4. Blade Trinity (2004)
The Death of a Franchise, Part Two: The first two “Blade” movies were guilty pleasures—dumb and typically plotted action films, but visually exciting, with just the right dash of humor. Wesley Snipes (currently prepping for a real-life “trilogy” of his own) was dead serious in his role as the part-vampire vampire killer, while Kris Kristofferson played the grizzled old vet/smart ass sidekick with the requisite amount of authority. But by the time of the series’ third movie, these characters had nowhere to go. Enter Ryan Reynolds (cursing up a storm as the poor man’s Jason Lee, but with dialogue so bad even Kevin Smith would have tossed it out) and Jessica Biel (sexy as she wants to be). Reynolds is a constant annoyance—you can tell he thinks that he’s so good that the series will eventually spin off his character. Thank God that didn’t happen. Even the special effects in “Blade Trinty” are awful, which is a shame because Guillermo del Toro’s quadra-jaw-splitting monsters from the second film really upped the ante. Here, everything is a montage, obscured by flashing lights, close-up camera angles, and bad 90s-style techno-goth music. Wrestler Triple H is also on hand to throw around some Styrofoam “rocks,” and Parker Posey does her best to liven the undead, but it’s no use.

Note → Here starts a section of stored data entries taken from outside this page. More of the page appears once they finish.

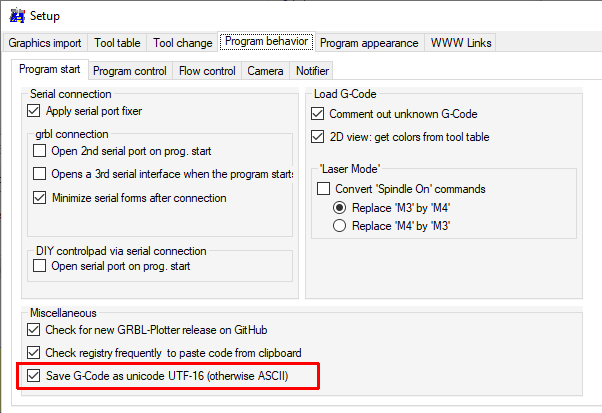Switch to the Program control sub-tab
The width and height of the screenshot is (602, 413).
(x=130, y=71)
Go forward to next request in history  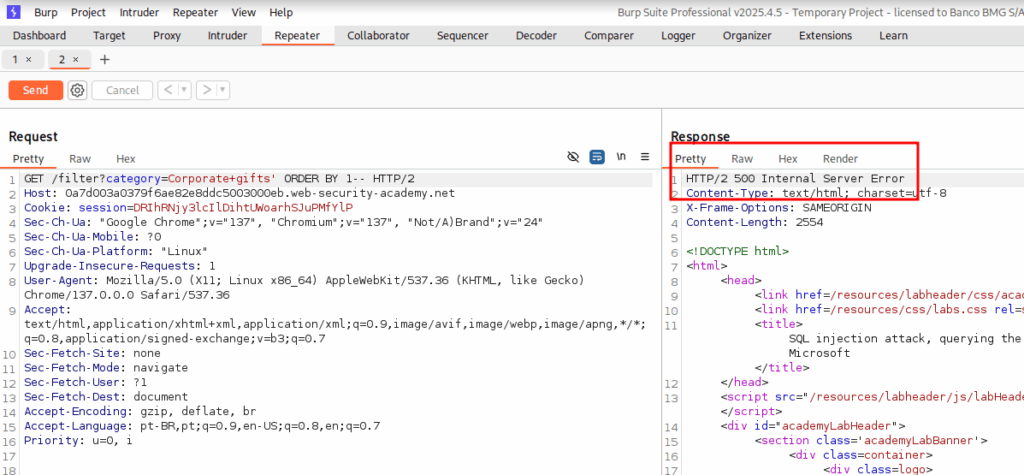[x=206, y=90]
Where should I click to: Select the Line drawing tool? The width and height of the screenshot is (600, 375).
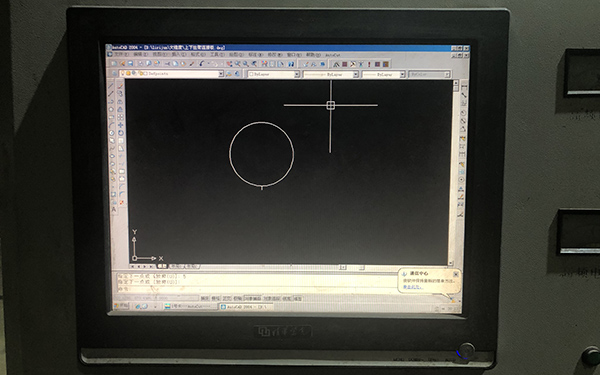point(111,86)
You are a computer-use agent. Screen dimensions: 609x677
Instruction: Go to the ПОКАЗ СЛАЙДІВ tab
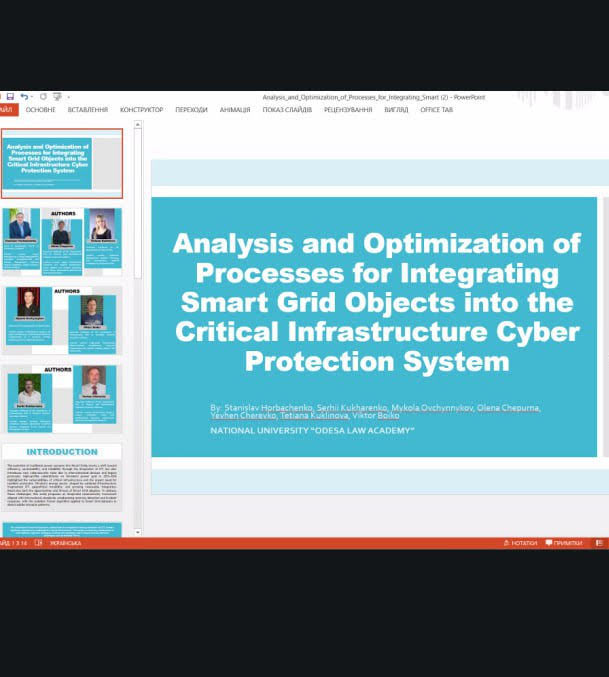pos(287,110)
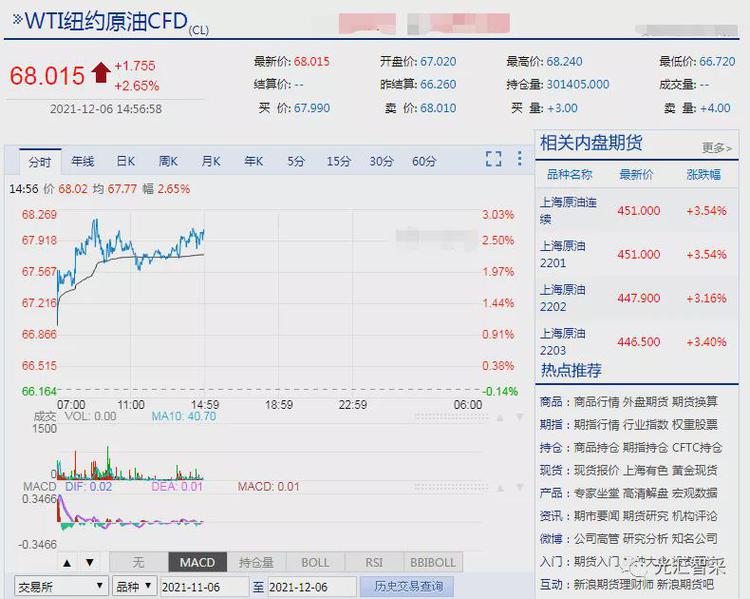Click the up triangle below the chart
The height and width of the screenshot is (599, 750).
[x=67, y=563]
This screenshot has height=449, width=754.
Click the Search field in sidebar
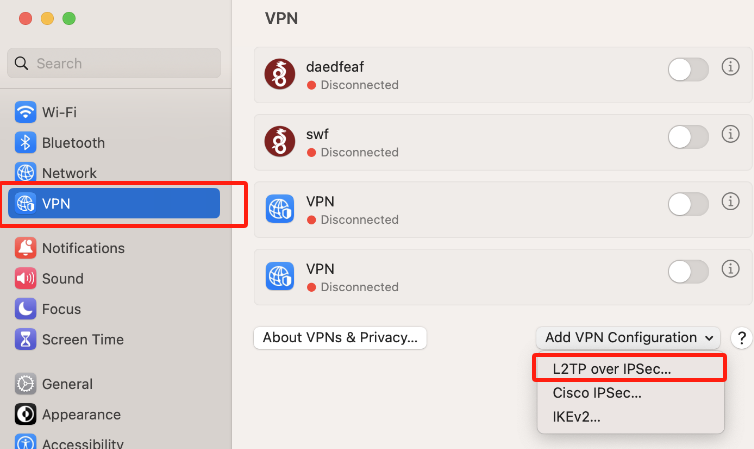114,63
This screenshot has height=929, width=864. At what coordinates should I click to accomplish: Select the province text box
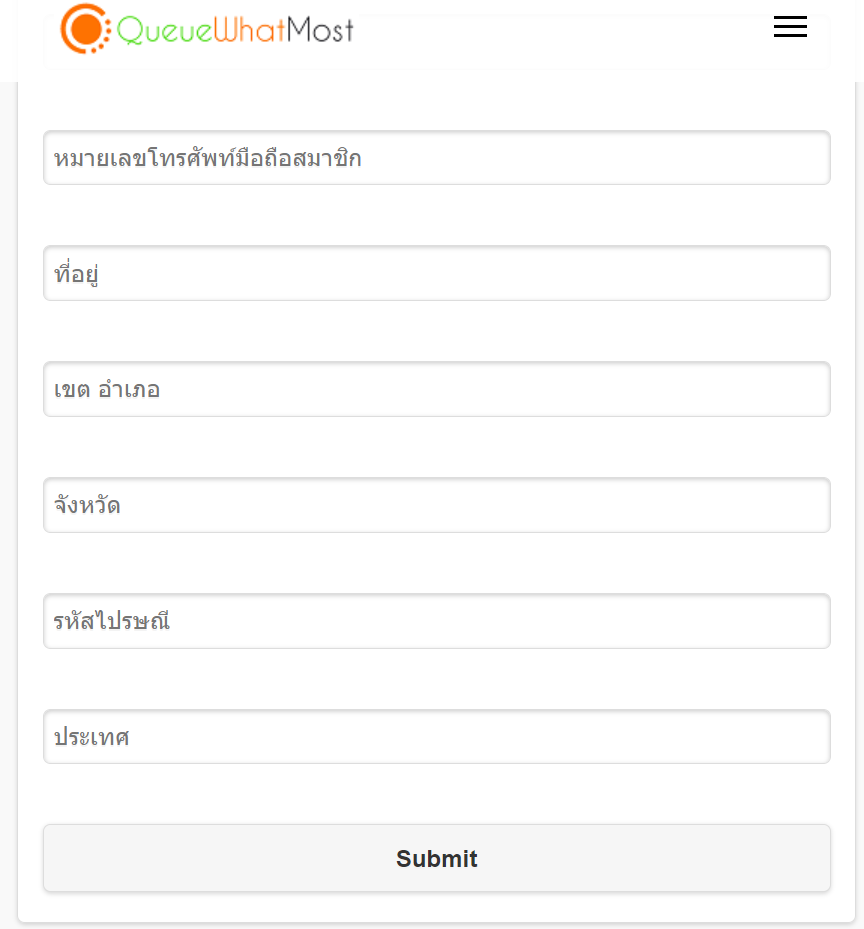pos(437,505)
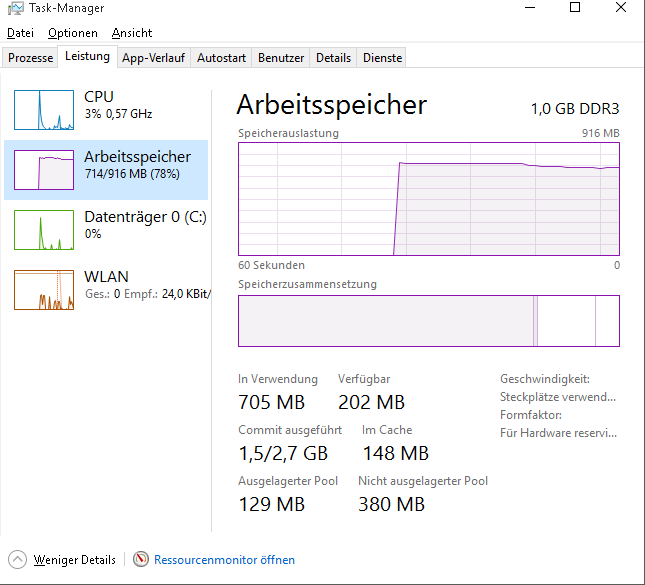The width and height of the screenshot is (645, 585).
Task: Open the Autostart tab
Action: pyautogui.click(x=221, y=58)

3. Batman and Robin (1997)
The Death of a Franchise, Part Three: Before George Clooney became the symbol of the effortlessly cool Hollywood leading man, he toiled around in junk like the generic romance “One Fine Day” with Michelle Pfeiffer, and this—the second Joel Schumacher “Batman” film and the only one featuring—you got it—rubber nipples. Val Kilmer was lucky enough to have a hit song by Seal and Jim Carrey as the Riddler for big box office draw to buttress his installment, but 1995’s “Batman Forever” also took the series entirely away from Tim Burton’s brooding goth leanings and moved 100 percent towards Schumacher’s campy style (complete with ice skates and glowing, fluorescent dance sequences). If “Batman Forever” was the first date, then “Batman & Robin” is full-on legalized gay marriage, bringing Chris O’Donnell’s Robin front-and-center and introducing Alicia Silverstone as Batgirl. Depending on which way you look at it, the movie is either a massive departure from the character-as-intended or the first movie to call it like it is. Hardcore fans of the Dark Knight don’t like acknowledging Robin’s very existence, yet here he was, thrusting his tights straight into the spotlight and right onto Taco Bell cups everywhere. As if to distract the audience from the sheer stinkiness of a script by future Oscar-winner Akiva Goldsman (“A Beautiful Mind”), Schumacher crammed “Batman & Robin” full of villains, including Arnold Schwarzenegger’s ridiculous Mr. Freeze, Uma Thurman’s laughable Poison Ivy, and pro wrestler Jeep Swenson as the masked Bane. What any of this had to do with anything, I’m still not sure. Mystery Science Theater 3000 alums Mike Nelson, Kevin Murphy (Tom Servo), and Bill Corbett (Crow) make the whole mess bearable with their recently released, fan-written “Batman & Robin” MP3 commentary track from RiffTrax to be played with the DVD.
2. Catwoman (2004)
With the proper frame of mind, one can at least enjoy “Batman & Robin” one way or another. I don’t know if that’s at all possible with this movie. In addition to giving her actual superpowers that the character never had, the makers of “Catwoman” also changed her name and everything catty about this supervillain’s nature. What made Julie Newmar, Eartha Kitt—and Michelle Pfeiffer, for that matter—so much fun was their rambunctious and (pardon the obvious pun) catty nature. This Halle Berry vehicle sucks all the life and humor from her, has nothing to do with Batman, doesn’t take place in Gotham, and has the gall to rename Selina—I’m not kidding—”Patience.” Of course, this moniker is so one-name French director Pitof can give his feline lead some “real girl power” courtesy of some Egyptian God. But he mistakes ferociousness for character, and Catwoman doesn’t do anything for herself really. She exists as a mindless sex object trying to take down an evil cosmetics company—an irony that doesn’t really work as social commentary. The movie won Worst Film, Worst Director, Worst Screenplay, and Worst Actress at the Razzie Awards (for which Berry and the film’s writer good-naturedly showed up to accept), but supporting actress Sharon Stone was robbed of her deserved Worst Supporting Actress win for her over-the-top histrionics.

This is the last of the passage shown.